*Daftar Tugas*.
**A)** Ambil bagian kutipan dari "Setelah puas seru-seruan" sampai "selamat, haha) .", lalu salin apa adanya.
**B)** Sebutkan nama lain pantai Indrayanti menurut kutipan.

*Kutipan Teks*.

■ ■ ■ ■

Setelah puas seru-seruan main pasir, foto-foto dan tertiup angin yang kencang (btw, angin di pantai ini cenderung kencang) kita pun memutuskan untuk beranjak ke pantai yang lokasinya ada di sebelah (ditempuh dengan mobil cuma sekitar 15 menitan), yaitu pantai Indrayanti atau biasa juga dikenal dengan pantai Pulang Syawal. Pantai ini lebih ramai kalau dibandingkan dengan pantai Kukup. Itu juga karena kita sampai di pantai ini menjelang sore yang artinya udah masuk weekend. Di pantai Indrayanti kita seru-seruan main ombak sampai basah (akhirnya kena air juga setelah seharian gak mandi 😂). Semakin sore ombak jadi semakin tinggi dan besar. Walaupun hari udah semakin gelap, pantai semakin sepi dan waktu udah hampir memasuki magrib, kita masih aja asik bercanda bermain ombak sampai-sampai gak sadar kalau sandal kita udah hanyut tersapu ke laut, (untungnya punya gue selamat, haha) .





Randy dan Triya nenteng sandal yang hampir hanyut kesapu ombak. Padahal sandalnya Randy udah jadi korban haha
Selesai bersih-bersih dan  ganti baju kita melanjutkan perjalanan untuk nyari tempat makan.  Mas Hendro merekomendasikan Bukit Bintang karena di sana ada banyak jenis jajanan dan lokasinya asik buat nongkrong sambil santai menikmati udara malam Jogja. Konon ini adalah tempat nongkrong yang lagi hits banget di Jogja. Lokasi persisnya ada di Gunung Kidul Jogja. Seperti di puncak pas (Bogor), di sini kita bisa melihat pemandangan lampu-lampu kota dari ketinggian sambil menikmati jajanan. Jajanan di sini pun gak jauh beda dengan jajanan khas puncak. Ada jagung bakar, ada Indomie, roti bakar, nasgor, dan banyak jenis jajanan lainnya. Karena lelah seharian ngebolang gue cuma memesan jeruk manis anget dan memilih untuk rebahan aja (kebetulan tempatnya lesehan dan gak terlalu ramai pengunjung). Sementara bocah-bocah lainnya memesan bermacam-macam makanan untuk makan malam mereka.


Pemandangan lampu-lampu kota dari atas warung-warung tempat kita makan malam. Syahduuu...

■ ■ ■ ■

*Data yang Disediakan*.
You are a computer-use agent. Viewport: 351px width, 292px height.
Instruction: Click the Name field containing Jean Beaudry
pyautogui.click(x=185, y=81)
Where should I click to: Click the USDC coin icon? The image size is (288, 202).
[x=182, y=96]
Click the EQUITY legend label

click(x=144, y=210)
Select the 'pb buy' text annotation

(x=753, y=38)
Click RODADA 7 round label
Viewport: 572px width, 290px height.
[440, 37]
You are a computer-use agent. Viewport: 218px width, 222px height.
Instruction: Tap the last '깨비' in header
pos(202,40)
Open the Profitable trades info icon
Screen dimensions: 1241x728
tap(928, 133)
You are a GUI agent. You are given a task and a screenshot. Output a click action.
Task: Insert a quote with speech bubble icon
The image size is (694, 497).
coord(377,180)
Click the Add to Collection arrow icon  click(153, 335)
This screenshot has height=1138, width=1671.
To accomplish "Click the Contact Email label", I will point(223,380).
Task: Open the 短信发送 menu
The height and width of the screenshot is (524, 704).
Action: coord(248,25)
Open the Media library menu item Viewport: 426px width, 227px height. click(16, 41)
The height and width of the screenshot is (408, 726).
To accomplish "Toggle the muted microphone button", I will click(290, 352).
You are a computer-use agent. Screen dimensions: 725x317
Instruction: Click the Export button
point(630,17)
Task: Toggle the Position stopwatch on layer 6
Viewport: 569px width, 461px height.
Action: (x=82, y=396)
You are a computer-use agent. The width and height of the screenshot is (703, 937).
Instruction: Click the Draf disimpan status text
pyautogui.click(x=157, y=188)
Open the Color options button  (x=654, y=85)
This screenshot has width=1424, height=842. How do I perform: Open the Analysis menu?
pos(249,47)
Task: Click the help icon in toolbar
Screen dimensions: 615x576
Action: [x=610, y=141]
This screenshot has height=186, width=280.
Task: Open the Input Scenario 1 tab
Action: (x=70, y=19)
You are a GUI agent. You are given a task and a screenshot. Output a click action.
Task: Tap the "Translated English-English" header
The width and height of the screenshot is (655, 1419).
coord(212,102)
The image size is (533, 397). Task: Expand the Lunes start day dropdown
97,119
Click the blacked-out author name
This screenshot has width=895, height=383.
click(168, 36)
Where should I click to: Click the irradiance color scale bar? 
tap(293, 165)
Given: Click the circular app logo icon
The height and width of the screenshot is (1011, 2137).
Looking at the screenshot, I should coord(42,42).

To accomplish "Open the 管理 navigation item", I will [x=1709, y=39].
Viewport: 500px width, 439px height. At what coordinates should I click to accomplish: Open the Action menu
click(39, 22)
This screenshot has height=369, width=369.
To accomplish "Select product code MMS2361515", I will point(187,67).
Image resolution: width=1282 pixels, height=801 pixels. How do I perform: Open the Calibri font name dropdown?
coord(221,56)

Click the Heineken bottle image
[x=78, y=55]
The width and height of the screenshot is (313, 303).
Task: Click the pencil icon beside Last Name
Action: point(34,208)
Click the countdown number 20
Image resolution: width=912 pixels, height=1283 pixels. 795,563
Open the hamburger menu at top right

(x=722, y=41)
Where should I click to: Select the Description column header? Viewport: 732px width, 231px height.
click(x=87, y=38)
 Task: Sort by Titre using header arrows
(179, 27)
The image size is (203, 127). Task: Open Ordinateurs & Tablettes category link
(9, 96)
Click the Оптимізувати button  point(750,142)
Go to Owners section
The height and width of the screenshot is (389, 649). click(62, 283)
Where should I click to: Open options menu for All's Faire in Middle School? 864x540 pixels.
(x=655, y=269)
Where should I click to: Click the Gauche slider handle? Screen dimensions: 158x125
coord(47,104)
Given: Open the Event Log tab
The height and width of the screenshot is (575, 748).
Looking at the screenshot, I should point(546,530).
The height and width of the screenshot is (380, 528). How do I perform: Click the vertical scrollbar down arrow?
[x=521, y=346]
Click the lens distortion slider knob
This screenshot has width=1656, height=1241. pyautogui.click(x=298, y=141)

■ ■ ■ ■

*Jawaban yang Diharapkan*.
**A)**
Setelah puas seru-seruan main pasir, foto-foto dan tertiup angin yang kencang (btw, angin di pantai ini cenderung kencang) kita pun memutuskan untuk beranjak ke pantai yang lokasinya ada di sebelah (ditempuh dengan mobil cuma sekitar 15 menitan), yaitu pantai Indrayanti atau biasa juga dikenal dengan pantai Pulang Syawal. Pantai ini lebih ramai kalau dibandingkan dengan pantai Kukup. Itu juga karena kita sampai di pantai ini menjelang sore yang artinya udah masuk weekend. Di pantai Indrayanti kita seru-seruan main ombak sampai basah (akhirnya kena air juga setelah seharian gak mandi 😂). Semakin sore ombak jadi semakin tinggi dan besar. Walaupun hari udah semakin gelap, pantai semakin sepi dan waktu udah hampir memasuki magrib, kita masih aja asik bercanda bermain ombak sampai-sampai gak sadar kalau sandal kita udah hanyut tersapu ke laut, (untungnya punya gue selamat, haha) .

**B)** Pantai Pulang Syawal.